The way Criou sees things, it isn’t possible to stop people from living where they want to live, or to stop companies from building their headquarters wherever they see fit. Nor can cities or regional transportation authorities build new roads or rail connections fast enough to keep up with shifting population patterns. Under those conditions, Criou believes, buses are an ideal way to transport commuters: they can go anywhere, and fleets can grow or shrink on demand.
“If you want to change the roads, it takes a long time,” says Criou (pictured above right). “In the meantime, the new hip area will have moved somewhere else. So there will always be a mismatch between the resources available for these people, and where they choose to go. That’s why I like buses as a transportation initiative—because it makes use of an existing resource, which is roads, and it is much more likely to stay relevant as time goes by. It will be wherever it needs to run.”
Criou says she understands perceptions that private buses are the domain of a privileged elite. But she says the whole mission of RidePal is to scale up bus transportation to the point where it’s a practical and affordable option for a much larger cross-section of companies and workers.
“The whole idea behind RidePal, the vision, is that every single person who has to go to work should have a better alternative than driving alone,” she says. But “it’s very common that any new industry will start with the people who have a higher willingness to pay, because they have a need that’s tenfold that of the average population. Then you can start refining the product and scale up.”
In addition to easing freeway congestion, Criou points out, buses reduce the environmental impact of commuting. “If you take one person away from their car and put them on a bus, you reduce their carbon footprint by about 40 percent, on average,” she says.

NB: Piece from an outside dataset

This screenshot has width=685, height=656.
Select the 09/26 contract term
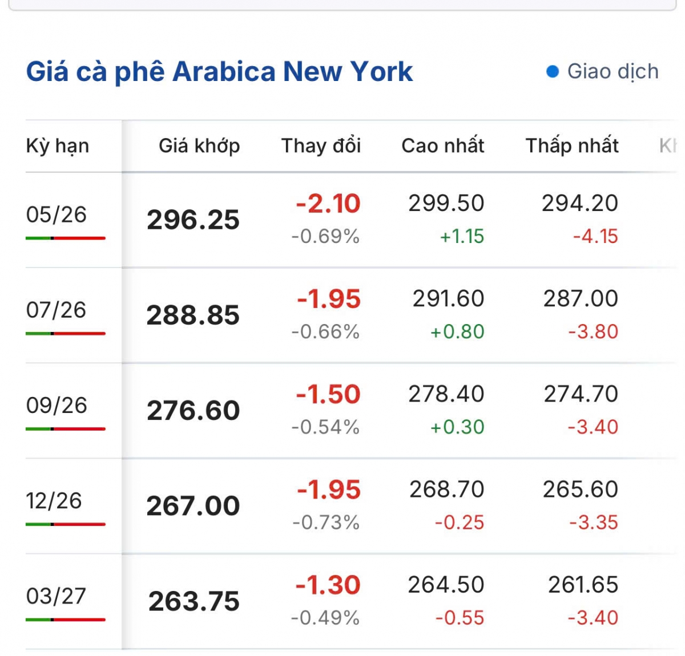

RidePal, founded in early 2011, now works with more than 30 Bay Area companies. Criou says thousands of riders use the buses every month. The startup has raised $3.7 million in seed and Series A funding from Greenstart, 500 Startups, Amicus Capital, Claremont Creek Ventures, and Volvo Group Venture Capital, and has plans to hire more staff, improve its route planning and notification software, and investigate expansion to other regions in 2014.
I interviewed Criou over breakfast in San Francisco’s Dogpatch neighborhood last month—we both showed up on our bikes. Below is an edited version of our conversation.
Xconomy: Would you say that the hypothesis you started out with a couple of years ago is proving to be true? In other words, that there is a demand for bus transportation below the level of an Apple or a Google or a Genentech?
Nathalie Criou: It is probably even becoming more true than I thought two years ago. What was very obvious two years ago was the need on the consumer side. Most of our riders were driving alone. We poll our riders regularly, and they all said they were either living too far away from public transit, or they were not able to afford the train. At least 90 percent of our ridership was just driving to work.
X: So those are people you have effectively taken off the highways.
NC: Exactly. So I think for these people—and a lot of the hypothesis actually came from those people—driving alone is not a good thing. The waste of time is the thing that people are very acutely aware of.